Auto-scheduler seems slower on int8

imorinaga · April 1, 2021, 6:57am

According to TLCBench, on CNNs like resnet50 and mobilenet, models tuned by auto-scheduler tend to be faster than AutoTVM. With the same setting, I’ve tested tuning Yolo v3 on Tesla T4 and the result is as follows.
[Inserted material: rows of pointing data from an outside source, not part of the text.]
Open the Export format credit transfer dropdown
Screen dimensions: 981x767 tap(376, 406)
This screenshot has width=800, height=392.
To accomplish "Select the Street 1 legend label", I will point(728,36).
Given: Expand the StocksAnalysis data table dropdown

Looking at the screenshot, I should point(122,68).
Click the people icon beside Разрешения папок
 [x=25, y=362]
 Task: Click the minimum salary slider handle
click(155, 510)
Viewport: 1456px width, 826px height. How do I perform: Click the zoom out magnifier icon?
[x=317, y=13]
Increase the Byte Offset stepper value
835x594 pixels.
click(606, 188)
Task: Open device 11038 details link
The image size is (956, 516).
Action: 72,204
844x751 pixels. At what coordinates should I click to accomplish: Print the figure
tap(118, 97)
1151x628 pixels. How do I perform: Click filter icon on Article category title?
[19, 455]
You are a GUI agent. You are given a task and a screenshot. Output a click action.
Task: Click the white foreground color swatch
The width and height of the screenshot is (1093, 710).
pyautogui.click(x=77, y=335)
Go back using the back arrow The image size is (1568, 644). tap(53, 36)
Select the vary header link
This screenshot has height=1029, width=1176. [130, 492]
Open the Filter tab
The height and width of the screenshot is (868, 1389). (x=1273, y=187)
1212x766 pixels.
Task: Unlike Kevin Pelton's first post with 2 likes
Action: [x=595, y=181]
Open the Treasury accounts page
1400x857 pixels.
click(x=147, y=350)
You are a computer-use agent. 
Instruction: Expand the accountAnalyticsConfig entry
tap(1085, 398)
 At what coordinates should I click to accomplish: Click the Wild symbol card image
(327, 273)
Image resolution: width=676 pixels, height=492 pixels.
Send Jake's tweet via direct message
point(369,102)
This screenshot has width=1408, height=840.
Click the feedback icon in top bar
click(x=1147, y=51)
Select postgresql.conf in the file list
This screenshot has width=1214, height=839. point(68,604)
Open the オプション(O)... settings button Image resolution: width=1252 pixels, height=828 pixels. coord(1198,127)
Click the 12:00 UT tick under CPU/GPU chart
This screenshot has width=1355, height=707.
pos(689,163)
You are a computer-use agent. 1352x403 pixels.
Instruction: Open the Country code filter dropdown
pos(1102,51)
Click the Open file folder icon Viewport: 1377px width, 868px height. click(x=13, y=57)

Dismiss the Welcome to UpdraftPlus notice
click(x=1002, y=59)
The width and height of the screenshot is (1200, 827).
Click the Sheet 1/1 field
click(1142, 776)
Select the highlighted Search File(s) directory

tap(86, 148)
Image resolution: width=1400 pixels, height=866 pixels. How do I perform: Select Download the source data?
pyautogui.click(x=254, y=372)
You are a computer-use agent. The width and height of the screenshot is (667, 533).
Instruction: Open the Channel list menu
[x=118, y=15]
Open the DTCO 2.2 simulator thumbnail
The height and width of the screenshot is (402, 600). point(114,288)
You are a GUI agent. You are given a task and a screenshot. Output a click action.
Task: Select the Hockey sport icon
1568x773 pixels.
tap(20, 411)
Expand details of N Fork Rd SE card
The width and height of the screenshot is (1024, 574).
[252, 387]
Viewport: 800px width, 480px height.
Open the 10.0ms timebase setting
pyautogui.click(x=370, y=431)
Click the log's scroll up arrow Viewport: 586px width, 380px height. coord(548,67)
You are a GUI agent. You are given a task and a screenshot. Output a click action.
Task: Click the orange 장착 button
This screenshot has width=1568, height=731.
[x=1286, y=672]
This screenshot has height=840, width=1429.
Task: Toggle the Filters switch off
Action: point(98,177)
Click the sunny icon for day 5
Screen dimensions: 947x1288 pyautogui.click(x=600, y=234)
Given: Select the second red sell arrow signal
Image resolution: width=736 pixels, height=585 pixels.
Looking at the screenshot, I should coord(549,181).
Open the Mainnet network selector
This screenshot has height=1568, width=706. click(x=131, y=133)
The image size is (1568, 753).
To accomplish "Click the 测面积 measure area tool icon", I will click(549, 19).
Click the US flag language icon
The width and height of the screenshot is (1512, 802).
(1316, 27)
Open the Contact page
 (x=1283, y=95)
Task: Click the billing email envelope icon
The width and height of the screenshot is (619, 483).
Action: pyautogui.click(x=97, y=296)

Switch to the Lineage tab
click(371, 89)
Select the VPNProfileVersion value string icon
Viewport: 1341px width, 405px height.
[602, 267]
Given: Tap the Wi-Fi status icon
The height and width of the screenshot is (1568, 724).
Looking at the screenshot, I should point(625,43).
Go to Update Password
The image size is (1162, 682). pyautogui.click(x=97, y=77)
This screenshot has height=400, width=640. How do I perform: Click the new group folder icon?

	AutoTVM	Auto-Scheduler (nchw)	Auto-Scheduler (nhwc)
fp32	17.23 ms	21.24 ms	18.67 ms
int8	8.54 ms	15.85 ms	15.92ms

Is there any possible reason or any missing important setting for int8 with auto-scheduler? Comparing debug_runtime results shows that for almost all layers conv2d AutoTVM is superior. autotvm_int8_vs_autoscheduler_int8

Experiment setting

Common
- model: from darknet (input: 416x416)
- opt_level: 3
- batch_size: 1
AutoTVM
- n_trial: 2000
- layout: nchw
- tuner: xgb
- early_stopping: 600
- number=20
- repeat=3
- timeout=4
- min_repeat_ms=150
AutoScheduler
- n_trial: 30000 (28 tasks)
- layout: nhwc
- repeat: 1
- min_repeat_ms: 200
- time_out: 20
- early_stopping: 2000

FrozenGene · April 1, 2021, 10:30am

For the int8, there are intrinsic like DP4A to accelerate. Currently, auto scheduler doesn’t support it.